Shrek the Musical is CANCELLED at leisure centre due to RAAC crisis

Now RAAC crisis sparks panic in Britain’s theatres – as National Theatre reveals it has crumbling concrete while Shrek the Musical is CANCELLED at local leisure centre

  • A showing of Shrek the Musical was cancelled in Carlisle due to the RAAC crisis
  • The National Theatre in London said it had found RAAC in its backstage areas 

The crumbling concrete crisis has sparked a panic in Britain’s theatres, causing the National Theatre to launch an investigation and leading to the cancellation of a showing of Shrek the Musical in Carlisle.  

The showing of Shrek the Musical was today cancelled after an auditorium in the council-run Sands Centre in Carlisle was forced to close after Reinforced Autoclaved Aerated Concrete (RAAC) was found on the facility’s roof in 2019.

The National Theatre on London’s South Bank today also said it would be surveying its building after RAAC was found in a number of its backstage areas. 

 The Orchard Theatre in Dartford today also announced it would be closing due to concerns around the safety of RAAC used in its building as it cancelled all performances until the end of September 2023. 

The RAAC crisis has led to the closure of more than 150 schools over concerns about its safety. The concrete which has air bubbles in it was used in roofs, floors and walls from the 1950s to 1990s as a cheaper alternative to standard building concrete.

A showing of Shrek the Musical was cancelled after RAAC was found in the Sands Centre in Carlisle

The Sands Centre in Carlisle has been forced to close due to the presence of RAAC concrete

The cancellation of the performance comes after the government announced on August 31 that their RAAC guidelines have changed and buildings affected would have to close down.

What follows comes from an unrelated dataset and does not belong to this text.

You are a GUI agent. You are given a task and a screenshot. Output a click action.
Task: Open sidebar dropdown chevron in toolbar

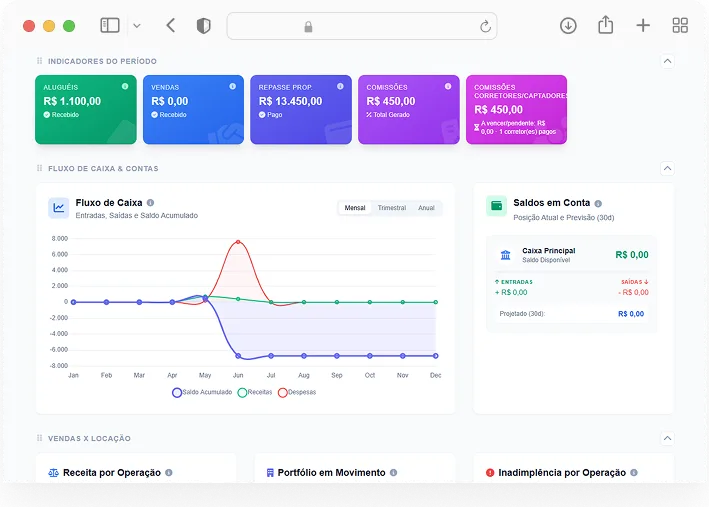tap(137, 26)
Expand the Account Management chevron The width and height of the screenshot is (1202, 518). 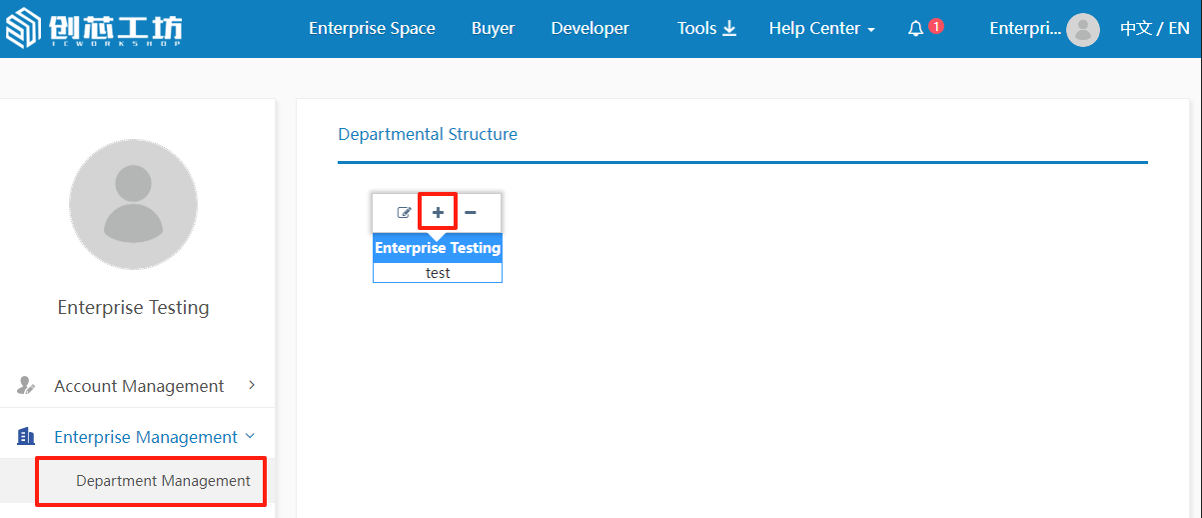pyautogui.click(x=252, y=385)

Over 150 schools and colleges across England have now been ordered to partially or fully close due to RAAC safety fears.

Shrek the Musical was due to perform at the council-run venue in Carlisle until Sunday but has now been cancelled because of the safety fears. 

Cumberland Council leader Cllr Mark Fryer said the decision to close ‘hasn’t been taken lightly.’

He said: ‘The decision to temporarily close the events space is a precautionary step and does not impact on the day to day running of the main leisure centre.

‘Events planned for the auditorium will unfortunately be cancelled until further notice.

‘GLL, the council’s events and leisure provider, will contact ticket holders.

‘This is not a decision that Cumberland Council has taken lightly, and we apologise to anyone who has been impacted.’

The venue is part of a leisure centre, which hasn’t been affected as the pool area, gym, sports hall, cafe and restaurant part of it have all been recently renovated.

Cllr Fryer said that work has already started to redevelopment the auditorium, which was built in the 1980s, and said the renovation has been ‘accelerated.’

He said: ‘The 1980s part of the building did not form part of the recent redevelopment work, operates separately from the redeveloped site and is self-contained.

‘Improvement works for the older part of The Sands Centre building were part of a phase two of the redevelopment and work was already underway to progress these works. ‘his work will now be accelerated.’

The National Theatre on London’s South Bank said it had discovered RAAC concrete in its backstage areas

The National Theatre also said it has found reinforced autoclaved aerated concrete (Raac) in a number of its backstage areas.

The theatre on London’s South Bank said: ‘The National Theatre is a grade II listed building made predominantly from traditional reinforced and post tensioned concrete; there are a small number of select backstage areas where Raac is present.

‘Our structural engineers are in the process of surveying these areas, initial indications are that they are safe and do not currently require remedial works.

‘We have always and will continue to take the safety of our staff and audiences very seriously.’

Performances were also cancelled at The Orchard Theatre in Dartford, in Kent, in line with the government’s new guidance. 

‘When The Orchard Theatre was built in the early 1980s, reinforced autoclaved aerated concrete (Raac) was considered a cheap and lightweight alternative to traditional concrete and the theatre was one of thousands of public buildings to use it during construction.

‘Dartford Borough Council has been commissioning regular surveys on The Orchard Theatre and the last report from our specialist consultants in April this year continued to report that defects in the Raac panels in the theatre’s roof were ‘not significant’. 

‘The council nevertheless began planning to replace panels in the ‘medium to long term’ in line with the consultant’s advice.

‘However, a routine inspection yesterday carried out in line with the most recent industry guidance resulted in the consultant making a recommendation to close until such time as further surveys could be carried out and a solution identified.’